Stored items:
»»

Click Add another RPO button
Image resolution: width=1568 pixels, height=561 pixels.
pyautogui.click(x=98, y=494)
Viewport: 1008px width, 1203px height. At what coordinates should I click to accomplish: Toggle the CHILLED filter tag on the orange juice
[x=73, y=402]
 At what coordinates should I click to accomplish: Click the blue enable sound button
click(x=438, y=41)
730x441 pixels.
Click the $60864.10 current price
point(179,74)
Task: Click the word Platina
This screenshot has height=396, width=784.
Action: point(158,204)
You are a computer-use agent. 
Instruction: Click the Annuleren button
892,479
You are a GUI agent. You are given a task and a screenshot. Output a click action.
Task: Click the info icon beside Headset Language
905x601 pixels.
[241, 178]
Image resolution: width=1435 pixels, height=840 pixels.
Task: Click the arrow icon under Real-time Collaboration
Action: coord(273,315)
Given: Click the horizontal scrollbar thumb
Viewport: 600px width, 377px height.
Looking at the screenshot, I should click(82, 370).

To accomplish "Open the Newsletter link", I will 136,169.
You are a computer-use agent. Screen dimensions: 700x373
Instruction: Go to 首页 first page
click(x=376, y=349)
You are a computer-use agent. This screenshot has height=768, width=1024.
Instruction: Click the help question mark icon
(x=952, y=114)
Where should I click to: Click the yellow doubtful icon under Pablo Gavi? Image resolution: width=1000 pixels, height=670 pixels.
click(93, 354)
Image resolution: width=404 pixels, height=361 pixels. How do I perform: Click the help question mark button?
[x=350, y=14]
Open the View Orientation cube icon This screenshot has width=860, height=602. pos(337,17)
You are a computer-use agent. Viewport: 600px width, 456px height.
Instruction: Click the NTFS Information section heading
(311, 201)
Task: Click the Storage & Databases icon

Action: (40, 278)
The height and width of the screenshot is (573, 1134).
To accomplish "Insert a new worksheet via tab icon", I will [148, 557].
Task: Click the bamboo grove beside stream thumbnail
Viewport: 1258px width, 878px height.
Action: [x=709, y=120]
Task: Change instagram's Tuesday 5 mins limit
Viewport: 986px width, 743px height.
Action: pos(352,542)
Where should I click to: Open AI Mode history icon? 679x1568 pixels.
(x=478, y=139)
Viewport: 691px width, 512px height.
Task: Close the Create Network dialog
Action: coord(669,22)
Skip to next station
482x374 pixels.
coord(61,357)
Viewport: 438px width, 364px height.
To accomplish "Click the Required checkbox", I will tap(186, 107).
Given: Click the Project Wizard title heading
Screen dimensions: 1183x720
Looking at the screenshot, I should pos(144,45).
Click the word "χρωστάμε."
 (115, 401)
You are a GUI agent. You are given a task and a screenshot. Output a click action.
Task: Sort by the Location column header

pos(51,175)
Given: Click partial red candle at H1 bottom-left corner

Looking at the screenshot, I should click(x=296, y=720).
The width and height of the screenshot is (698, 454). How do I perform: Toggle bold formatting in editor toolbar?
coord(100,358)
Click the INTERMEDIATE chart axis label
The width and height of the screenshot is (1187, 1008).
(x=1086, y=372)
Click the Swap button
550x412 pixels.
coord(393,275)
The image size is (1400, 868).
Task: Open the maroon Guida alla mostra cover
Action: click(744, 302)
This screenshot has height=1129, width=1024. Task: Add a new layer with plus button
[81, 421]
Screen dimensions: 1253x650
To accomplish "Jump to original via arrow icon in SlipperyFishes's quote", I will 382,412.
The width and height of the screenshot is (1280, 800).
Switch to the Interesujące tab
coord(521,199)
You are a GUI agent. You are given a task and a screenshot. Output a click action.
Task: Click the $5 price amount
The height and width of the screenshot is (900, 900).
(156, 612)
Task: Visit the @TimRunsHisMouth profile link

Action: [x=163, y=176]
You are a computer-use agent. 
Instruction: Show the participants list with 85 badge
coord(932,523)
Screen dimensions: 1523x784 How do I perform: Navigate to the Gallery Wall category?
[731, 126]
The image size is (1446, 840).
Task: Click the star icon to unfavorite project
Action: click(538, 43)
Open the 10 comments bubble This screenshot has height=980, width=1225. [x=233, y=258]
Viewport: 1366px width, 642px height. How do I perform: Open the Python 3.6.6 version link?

««

EXERCISE DIRECTIONS
All of the entries are to be transcribed exactly.

SOLUTION TO THIS EXERCISE
Click Add another RPO button
Image resolution: width=1568 pixels, height=561 pixels.
pyautogui.click(x=98, y=494)
Viewport: 1008px width, 1203px height. At what coordinates should I click to accomplish: Toggle the CHILLED filter tag on the orange juice
[x=73, y=402]
 At what coordinates should I click to accomplish: Click the blue enable sound button
click(x=438, y=41)
730x441 pixels.
Click the $60864.10 current price
point(179,74)
Task: Click the word Platina
This screenshot has height=396, width=784.
Action: point(158,204)
You are a computer-use agent. 
Instruction: Click the Annuleren button
892,479
You are a GUI agent. You are given a task and a screenshot. Output a click action.
Task: Click the info icon beside Headset Language
905x601 pixels.
[241, 178]
Image resolution: width=1435 pixels, height=840 pixels.
Task: Click the arrow icon under Real-time Collaboration
Action: coord(273,315)
Given: Click the horizontal scrollbar thumb
Viewport: 600px width, 377px height.
Looking at the screenshot, I should click(82, 370).

To accomplish "Open the Newsletter link", I will 136,169.
You are a computer-use agent. Screen dimensions: 700x373
Instruction: Go to 首页 first page
click(x=376, y=349)
You are a computer-use agent. This screenshot has height=768, width=1024.
Instruction: Click the help question mark icon
(x=952, y=114)
Where should I click to: Click the yellow doubtful icon under Pablo Gavi? Image resolution: width=1000 pixels, height=670 pixels.
click(93, 354)
Image resolution: width=404 pixels, height=361 pixels. How do I perform: Click the help question mark button?
[x=350, y=14]
Open the View Orientation cube icon This screenshot has width=860, height=602. pos(337,17)
You are a computer-use agent. Viewport: 600px width, 456px height.
Instruction: Click the NTFS Information section heading
(311, 201)
Task: Click the Storage & Databases icon

Action: (40, 278)
The height and width of the screenshot is (573, 1134).
To accomplish "Insert a new worksheet via tab icon", I will [148, 557].
Task: Click the bamboo grove beside stream thumbnail
Viewport: 1258px width, 878px height.
Action: [x=709, y=120]
Task: Change instagram's Tuesday 5 mins limit
Viewport: 986px width, 743px height.
Action: pos(352,542)
Where should I click to: Open AI Mode history icon? 679x1568 pixels.
(x=478, y=139)
Viewport: 691px width, 512px height.
Task: Close the Create Network dialog
Action: coord(669,22)
Skip to next station
482x374 pixels.
coord(61,357)
Viewport: 438px width, 364px height.
To accomplish "Click the Required checkbox", I will tap(186, 107).
Given: Click the Project Wizard title heading
Screen dimensions: 1183x720
Looking at the screenshot, I should pos(144,45).
Click the word "χρωστάμε."
 (115, 401)
You are a GUI agent. You are given a task and a screenshot. Output a click action.
Task: Sort by the Location column header

pos(51,175)
Given: Click partial red candle at H1 bottom-left corner

Looking at the screenshot, I should click(x=296, y=720).
The width and height of the screenshot is (698, 454). How do I perform: Toggle bold formatting in editor toolbar?
coord(100,358)
Click the INTERMEDIATE chart axis label
The width and height of the screenshot is (1187, 1008).
(x=1086, y=372)
Click the Swap button
550x412 pixels.
coord(393,275)
The image size is (1400, 868).
Task: Open the maroon Guida alla mostra cover
Action: click(744, 302)
This screenshot has height=1129, width=1024. Task: Add a new layer with plus button
[81, 421]
Screen dimensions: 1253x650
To accomplish "Jump to original via arrow icon in SlipperyFishes's quote", I will 382,412.
The width and height of the screenshot is (1280, 800).
Switch to the Interesujące tab
coord(521,199)
You are a GUI agent. You are given a task and a screenshot. Output a click action.
Task: Click the $5 price amount
The height and width of the screenshot is (900, 900).
(156, 612)
Task: Visit the @TimRunsHisMouth profile link

Action: [x=163, y=176]
You are a computer-use agent. 
Instruction: Show the participants list with 85 badge
coord(932,523)
Screen dimensions: 1523x784 How do I perform: Navigate to the Gallery Wall category?
[731, 126]
The image size is (1446, 840).
Task: Click the star icon to unfavorite project
Action: click(538, 43)
Open the 10 comments bubble This screenshot has height=980, width=1225. [x=233, y=258]
Viewport: 1366px width, 642px height. How do I perform: Open the Python 3.6.6 version link?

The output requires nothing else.